Bradley shook his head. ‘Don’t worry, Dad. She wasn’t drunk. I was serving, remember?’

‘But I had you put that bottle of champagne in their room, remember? Do you know if they drank it?’

Bradley shook his head again. ‘I don’t know. I haven’t been in there this morning, David didn’t want me in there.’

James chewed his lip, something he does when he’s worried, a habit he’s been trying to break. He hadn’t looked for the champagne bottle when he was in the room, hadn’t thought of it.

‘Dad, don’t worry,’ Bradley repeated firmly. ‘You have nothing to worry about. She didn’t fall because she’d been drinking.’

But James couldn’t help noticing that Bradley also seemed shaken by what had happened. He looked tired; there were rings under his eyes, as if he hadn’t slept.

‘Were you up late last night?’ James asked.

‘No,’ Bradley said, picking up the trays. ‘I need to take these out.’ Then he’d taken the muffins and croissants out to the dining room.

James finishes with his frying pan and puts it on the drying rack. He wishes the power would come back on. He misses his bloody dishwasher. He wishes the police would get here and take the body away. He can’t believe he’s got to take care of almost a dozen people without electricity and that there’s a dead body at the foot of the grand staircase in his beloved hotel and he can’t do anything about it.





Saturday, noon


Lauren descends the staircase into the lobby, stepping with distaste around Dana’s body, Ian right behind her. It’s a rather horrible choice they all have to make – whether to use the creepy back staircase or the main one with the body at the bottom. When she looks up, the lobby is empty except for Candice, who hurriedly puts a book down on a side table and turns to face her. It’s Lauren’s book.

‘That’s mine,’ Lauren says. ‘I thought I’d left that book down here.’

Candice asks, ‘Do you know where Bradley is? I came out to ask him to bring me some hot tea.’

‘I can tell him if I see him, if you like,’ Lauren says.

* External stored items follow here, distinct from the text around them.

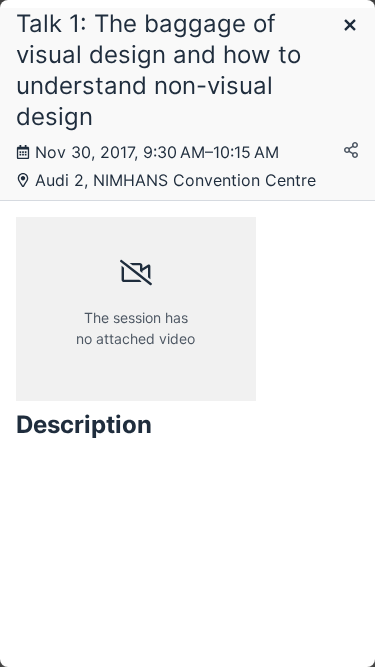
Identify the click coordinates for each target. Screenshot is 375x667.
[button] (350, 26)
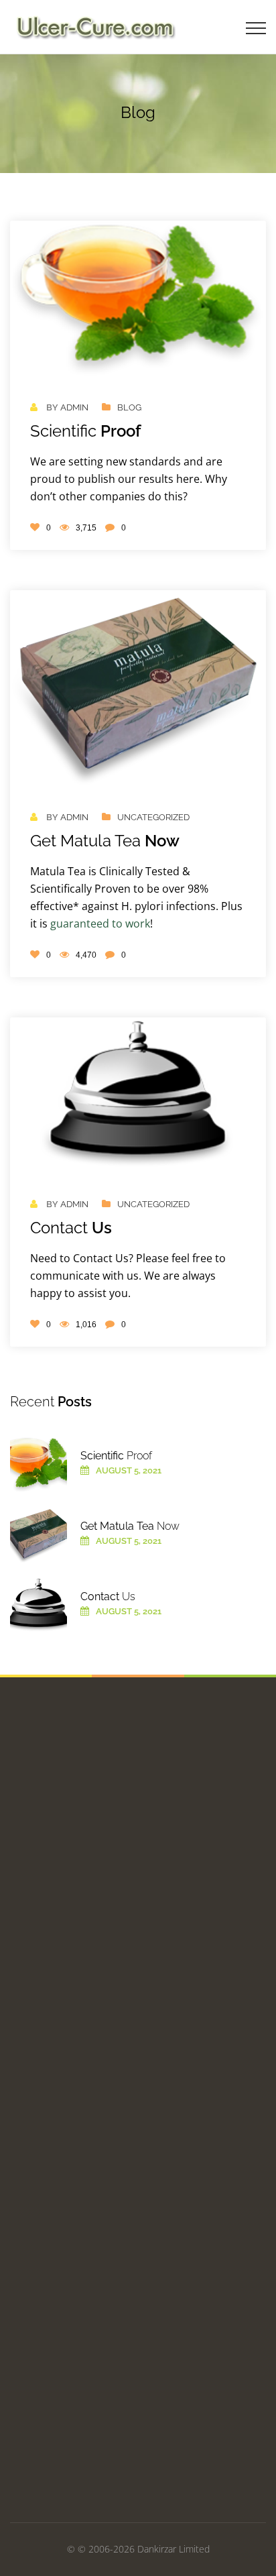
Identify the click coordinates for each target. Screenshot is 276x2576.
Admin (74, 407)
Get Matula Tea (105, 840)
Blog (129, 407)
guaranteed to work (100, 923)
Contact (71, 1227)
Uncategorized (153, 817)
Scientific (85, 431)
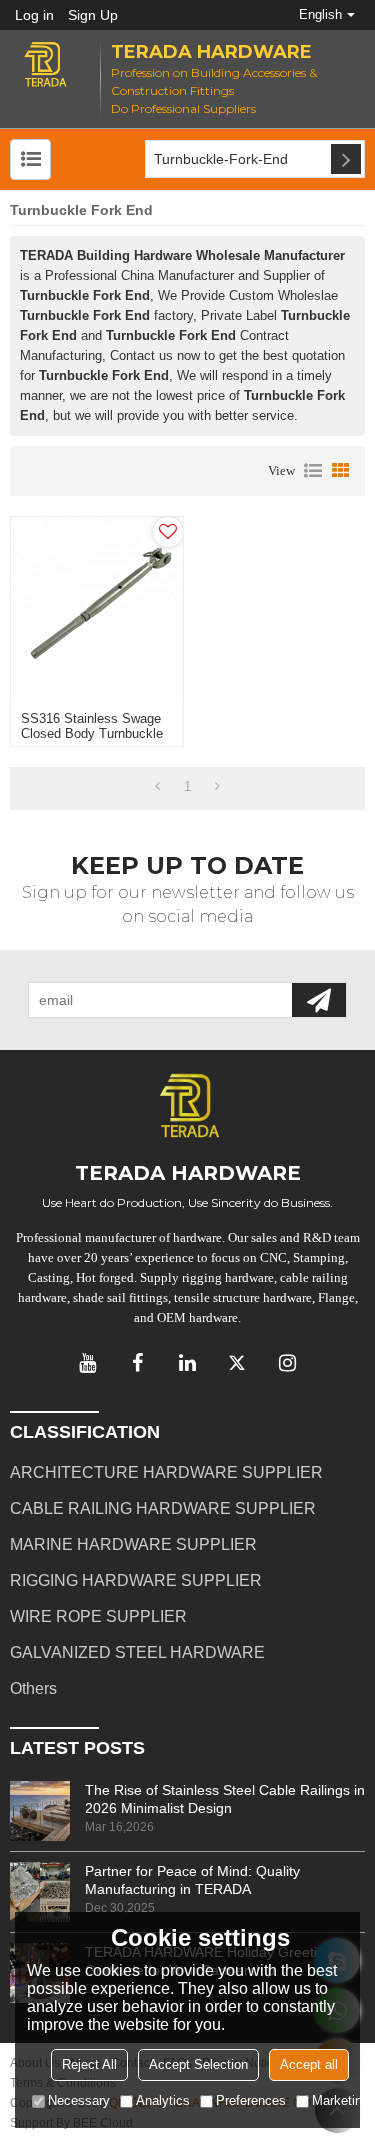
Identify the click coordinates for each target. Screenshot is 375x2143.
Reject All (89, 2064)
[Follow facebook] (138, 1363)
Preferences (251, 2100)
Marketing (340, 2100)
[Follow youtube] (88, 1363)
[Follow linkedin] (188, 1363)
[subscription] (319, 1000)
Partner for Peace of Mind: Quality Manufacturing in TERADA (192, 1880)
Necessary (79, 2100)
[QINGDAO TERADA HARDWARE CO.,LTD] (45, 64)
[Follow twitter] (238, 1363)
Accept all (309, 2064)
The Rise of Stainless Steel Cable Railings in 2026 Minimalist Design (225, 1799)
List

‘Oh, would you? And tell him to bring my lunch to the library. Thanks. I didn’t really want to bother his father in the kitchen.’ Candice hurries away.

Lauren watches her go.

She sits down on the hearth of the lobby’s big stone fireplace and pulls Ian down beside her, trying to warm up while they wait for the others to appear and for lunch to be served. Lauren stares across the room at the front windows. She can’t stop thinking about it. Dana is dead, at the foot of the stairs. She avoids looking in that direction as best she can. ‘This is so terrible,’ she whispers to Ian.

‘I know,’ he agrees, beside her. He takes her hand, clasps it in his own. ‘I don’t know what I’d do if something happened to you.’

She lightly kisses his cheek. Then she whispers, ‘I don’t see why she can’t be moved. Why do we have to wait for the coroner?’

‘It’s awful to leave her lying there,’ Ian agrees.

‘Do you think someone might have pushed her?’ Lauren whispers.

‘No, of course not. It must have been an accident. David’s an attorney – he’s just following procedure.’ He adds, pushing a strand of her hair behind her ear, ‘Lawyers always think they know everything.’ He glances over his shoulder at the body and says, ‘But if the police don’t get here soon, surely we can’t just leave her there. It’s too creepy.’